SUPPLIED TEXT:
=== Section Start ===

Safe Education Data Portal
The Safe Education Data Portal has a vision that conflict and insecurity are no reasons to deprive individuals and communities of their right to safe, equitable quality education. We believe that open source verifiable timely data on Attacks on Education and Education in Emergencies is a global public good. This data should be user friendly and freely accessible to the public for advocacy and accountability as well as prevention, response and planning. Our goal is to make accurate education and conflict related data, evidence and analysis available to all – to protect the right to education, prevent further conflict and to ensure that post conflict societies can harness the power of education to build sustainable peace.
Yet, timely verifiable data and evidence about attacks on education and the impact of conflict on education is not widely accessible or shared in ways that support education stakeholders at different levels to protect the right to education in conflict.

=== Section End ===

WHAT YOU WILL DO:
1) According to the Safe Education Data Portal description, what kind of data is considered a global public good?
2) Reproduce a passage of the portal description word for word, starting at the words "Yet, timely verifiable" and ending after "education in conflict.".
3) Write what comes next in the Safe Education Data Portal description, following on from its final sentence.

[Saved data entries]
=== Section Start ===

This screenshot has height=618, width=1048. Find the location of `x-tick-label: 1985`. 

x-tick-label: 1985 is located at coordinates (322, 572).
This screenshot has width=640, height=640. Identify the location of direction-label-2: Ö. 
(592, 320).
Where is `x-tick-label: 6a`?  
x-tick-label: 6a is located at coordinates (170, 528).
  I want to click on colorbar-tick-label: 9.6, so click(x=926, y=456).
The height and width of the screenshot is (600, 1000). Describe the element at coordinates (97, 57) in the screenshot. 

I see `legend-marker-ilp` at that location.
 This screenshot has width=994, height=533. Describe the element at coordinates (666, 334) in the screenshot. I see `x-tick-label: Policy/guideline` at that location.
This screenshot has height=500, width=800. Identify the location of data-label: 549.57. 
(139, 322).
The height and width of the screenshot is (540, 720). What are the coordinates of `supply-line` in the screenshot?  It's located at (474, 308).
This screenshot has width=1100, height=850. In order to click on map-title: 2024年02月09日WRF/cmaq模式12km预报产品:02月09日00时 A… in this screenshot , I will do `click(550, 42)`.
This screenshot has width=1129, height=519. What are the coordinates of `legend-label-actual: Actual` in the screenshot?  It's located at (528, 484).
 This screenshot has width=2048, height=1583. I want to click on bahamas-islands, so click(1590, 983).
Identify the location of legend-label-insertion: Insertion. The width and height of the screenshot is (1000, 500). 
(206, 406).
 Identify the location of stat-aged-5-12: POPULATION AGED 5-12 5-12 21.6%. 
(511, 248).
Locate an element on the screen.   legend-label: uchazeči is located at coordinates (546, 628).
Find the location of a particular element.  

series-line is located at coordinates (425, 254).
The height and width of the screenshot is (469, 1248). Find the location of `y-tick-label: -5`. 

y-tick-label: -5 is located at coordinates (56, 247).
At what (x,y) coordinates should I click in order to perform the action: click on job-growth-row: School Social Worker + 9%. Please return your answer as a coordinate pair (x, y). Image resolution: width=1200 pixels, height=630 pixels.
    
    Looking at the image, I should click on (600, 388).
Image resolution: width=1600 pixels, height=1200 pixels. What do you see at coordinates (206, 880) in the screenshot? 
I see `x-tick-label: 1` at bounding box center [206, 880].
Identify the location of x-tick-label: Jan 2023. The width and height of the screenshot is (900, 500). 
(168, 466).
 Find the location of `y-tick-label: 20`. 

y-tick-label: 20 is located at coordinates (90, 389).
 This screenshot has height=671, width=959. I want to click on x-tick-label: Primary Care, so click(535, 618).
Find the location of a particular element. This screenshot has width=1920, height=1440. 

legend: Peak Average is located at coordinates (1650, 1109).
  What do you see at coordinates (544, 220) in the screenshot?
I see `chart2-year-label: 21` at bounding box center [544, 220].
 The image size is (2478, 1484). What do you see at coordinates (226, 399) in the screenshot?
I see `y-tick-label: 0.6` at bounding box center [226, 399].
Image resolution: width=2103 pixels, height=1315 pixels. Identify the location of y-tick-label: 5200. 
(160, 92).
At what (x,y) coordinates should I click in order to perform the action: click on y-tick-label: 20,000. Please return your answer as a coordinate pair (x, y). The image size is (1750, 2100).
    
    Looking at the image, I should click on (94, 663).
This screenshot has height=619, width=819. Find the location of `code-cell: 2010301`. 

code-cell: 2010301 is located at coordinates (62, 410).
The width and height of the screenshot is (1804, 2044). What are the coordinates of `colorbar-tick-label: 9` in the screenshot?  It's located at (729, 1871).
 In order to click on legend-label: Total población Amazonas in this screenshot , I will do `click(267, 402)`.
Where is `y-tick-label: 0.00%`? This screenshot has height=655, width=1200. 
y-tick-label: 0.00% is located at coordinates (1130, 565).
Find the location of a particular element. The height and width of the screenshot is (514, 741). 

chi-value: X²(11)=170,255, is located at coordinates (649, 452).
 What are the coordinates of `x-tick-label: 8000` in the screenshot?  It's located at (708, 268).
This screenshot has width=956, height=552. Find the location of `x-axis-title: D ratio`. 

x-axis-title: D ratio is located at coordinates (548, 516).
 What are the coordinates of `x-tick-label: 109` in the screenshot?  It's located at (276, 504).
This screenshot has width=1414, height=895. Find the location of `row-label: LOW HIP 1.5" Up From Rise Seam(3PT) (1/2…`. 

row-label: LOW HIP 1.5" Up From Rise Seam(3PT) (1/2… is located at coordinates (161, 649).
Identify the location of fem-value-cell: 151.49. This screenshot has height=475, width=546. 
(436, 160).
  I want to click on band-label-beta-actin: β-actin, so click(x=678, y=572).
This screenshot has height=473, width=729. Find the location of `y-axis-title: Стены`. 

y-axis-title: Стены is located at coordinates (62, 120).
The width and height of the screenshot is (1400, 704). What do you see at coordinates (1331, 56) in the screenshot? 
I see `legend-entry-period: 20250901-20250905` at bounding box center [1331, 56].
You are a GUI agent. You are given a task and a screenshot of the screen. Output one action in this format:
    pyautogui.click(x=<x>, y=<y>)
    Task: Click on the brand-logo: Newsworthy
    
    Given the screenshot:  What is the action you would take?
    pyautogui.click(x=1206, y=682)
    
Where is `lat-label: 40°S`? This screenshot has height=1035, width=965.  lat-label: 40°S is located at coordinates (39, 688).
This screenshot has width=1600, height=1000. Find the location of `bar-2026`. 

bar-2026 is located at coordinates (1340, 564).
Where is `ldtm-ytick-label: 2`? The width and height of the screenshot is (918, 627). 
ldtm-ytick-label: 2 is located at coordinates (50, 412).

=== Section End ===

RESULTS:
1) Open source, verifiable, timely data on Attacks on Education and Education in Emergencies.

2)
Yet, timely verifiable data and evidence about attacks on education and the impact of conflict on education is not widely accessible or shared in ways that support education stakeholders at different levels to protect the right to education in conflict.

3)
There is a need to strengthen institutional connections and knowledge sharing between humanitarian, development actors, data sciences as well as researchers and journalists. Key decision-makers in governmental bodies, the UN and NGOs as well as civil society, young people and conflict affected communities should be fully engaged at all stages so that they can shape the data. Including conflict affected communities in the collection of data on attacks on their education is crucial – it recognizes the agency of victims; it challenges stereotypes; and it allows conflict affected communities to advocate for their own right to education and call for justice.
Behind the Portal
The vision for developing a portal that allows data on attacks on education to be made available as a global public good dates back to 2009, when a group of passionate individuals and organizations met at a conference at UNESCO HQ to tackle the growing problem of attacks on education. In the same year, EAA Foundation’s PEIC programme –Protect Education In Insecurity and Conflict– was founded. One of its central pillars was a commitment to making available timely accurate data evidence and analysis on attacks on education as a cornerstone of protection of the right to education for conflict affected communities.
In 2019, to mark PEIC’s 10 year anniversary, EAA originated and launched the idea of a data portal that would harness the power of humanitarian technology to collect, visualize, analyse data on attacks on education as a global public good. Since then, the following organizations have worked in close partnership to make this portal a reality.
Next steps
Starting in 2023, and to provide for timely and reliable data, TRACE Data Portal will partner with key stakeholders with presence in the field and use its own KoboToolbox server to securely collect and verify primary data about attacks on education on the ground.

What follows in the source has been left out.